Would you copy each line of the records that includes the word "label"?

Entries taken from a collection:
====
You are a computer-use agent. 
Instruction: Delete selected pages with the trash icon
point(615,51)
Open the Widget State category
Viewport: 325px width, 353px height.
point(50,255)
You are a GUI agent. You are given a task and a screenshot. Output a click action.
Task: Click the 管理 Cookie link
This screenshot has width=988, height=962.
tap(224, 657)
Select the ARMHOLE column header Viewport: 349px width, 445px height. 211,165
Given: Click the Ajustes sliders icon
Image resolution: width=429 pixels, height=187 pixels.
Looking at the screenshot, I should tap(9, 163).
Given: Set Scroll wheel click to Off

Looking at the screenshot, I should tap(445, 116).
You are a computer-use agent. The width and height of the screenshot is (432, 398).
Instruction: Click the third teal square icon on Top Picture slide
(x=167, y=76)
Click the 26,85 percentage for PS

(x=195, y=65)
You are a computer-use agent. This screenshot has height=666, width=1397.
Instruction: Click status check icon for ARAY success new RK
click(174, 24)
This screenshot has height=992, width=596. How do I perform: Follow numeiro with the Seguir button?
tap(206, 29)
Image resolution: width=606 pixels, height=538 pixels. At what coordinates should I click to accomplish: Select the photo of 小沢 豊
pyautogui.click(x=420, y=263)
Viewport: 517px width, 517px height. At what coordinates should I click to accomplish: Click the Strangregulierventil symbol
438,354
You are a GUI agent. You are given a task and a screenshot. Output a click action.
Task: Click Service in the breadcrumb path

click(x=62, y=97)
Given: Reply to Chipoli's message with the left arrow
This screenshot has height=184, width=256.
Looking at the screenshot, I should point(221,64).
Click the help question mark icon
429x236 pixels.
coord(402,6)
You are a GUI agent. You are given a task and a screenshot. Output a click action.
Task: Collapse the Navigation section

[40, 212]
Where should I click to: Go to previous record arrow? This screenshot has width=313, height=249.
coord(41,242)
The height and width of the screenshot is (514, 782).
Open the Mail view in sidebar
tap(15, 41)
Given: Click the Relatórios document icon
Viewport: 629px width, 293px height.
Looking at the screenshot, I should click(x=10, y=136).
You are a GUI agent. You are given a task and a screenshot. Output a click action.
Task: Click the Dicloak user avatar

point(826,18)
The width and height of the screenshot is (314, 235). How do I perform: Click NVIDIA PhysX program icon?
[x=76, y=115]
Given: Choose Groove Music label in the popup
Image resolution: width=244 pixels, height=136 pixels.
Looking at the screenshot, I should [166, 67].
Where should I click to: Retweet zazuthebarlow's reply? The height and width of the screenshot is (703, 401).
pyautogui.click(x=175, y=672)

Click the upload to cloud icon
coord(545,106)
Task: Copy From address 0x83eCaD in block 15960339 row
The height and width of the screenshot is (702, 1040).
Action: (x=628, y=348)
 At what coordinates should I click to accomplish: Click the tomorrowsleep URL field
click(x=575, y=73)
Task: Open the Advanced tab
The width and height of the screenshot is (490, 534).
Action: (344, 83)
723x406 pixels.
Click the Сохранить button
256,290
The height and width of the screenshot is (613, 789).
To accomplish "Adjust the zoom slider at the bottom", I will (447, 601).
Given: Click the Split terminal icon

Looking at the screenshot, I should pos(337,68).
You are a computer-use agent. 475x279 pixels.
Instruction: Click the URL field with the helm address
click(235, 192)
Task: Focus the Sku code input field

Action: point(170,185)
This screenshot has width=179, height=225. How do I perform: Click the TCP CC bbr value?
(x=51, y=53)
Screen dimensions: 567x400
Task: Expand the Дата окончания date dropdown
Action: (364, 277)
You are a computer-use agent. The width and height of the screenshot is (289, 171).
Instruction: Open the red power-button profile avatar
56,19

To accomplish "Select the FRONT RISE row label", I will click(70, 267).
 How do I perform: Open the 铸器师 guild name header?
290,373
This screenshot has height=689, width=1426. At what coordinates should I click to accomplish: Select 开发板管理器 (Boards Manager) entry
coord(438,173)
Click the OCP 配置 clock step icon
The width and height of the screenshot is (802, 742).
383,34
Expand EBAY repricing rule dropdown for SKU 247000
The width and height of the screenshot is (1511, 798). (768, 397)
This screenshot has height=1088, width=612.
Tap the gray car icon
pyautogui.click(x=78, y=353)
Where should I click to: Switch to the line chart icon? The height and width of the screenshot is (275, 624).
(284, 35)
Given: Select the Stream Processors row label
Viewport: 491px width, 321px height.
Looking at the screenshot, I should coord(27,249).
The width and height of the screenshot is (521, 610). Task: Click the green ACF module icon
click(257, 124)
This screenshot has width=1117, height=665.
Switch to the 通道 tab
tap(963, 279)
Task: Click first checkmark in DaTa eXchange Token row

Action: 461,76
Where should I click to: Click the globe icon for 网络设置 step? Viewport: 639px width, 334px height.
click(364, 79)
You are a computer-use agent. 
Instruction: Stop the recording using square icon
====
# Written solution
Given: Choose Groove Music label in the popup
To accomplish "Select the FRONT RISE row label", I will click(70, 267).
Given: Select the Stream Processors row label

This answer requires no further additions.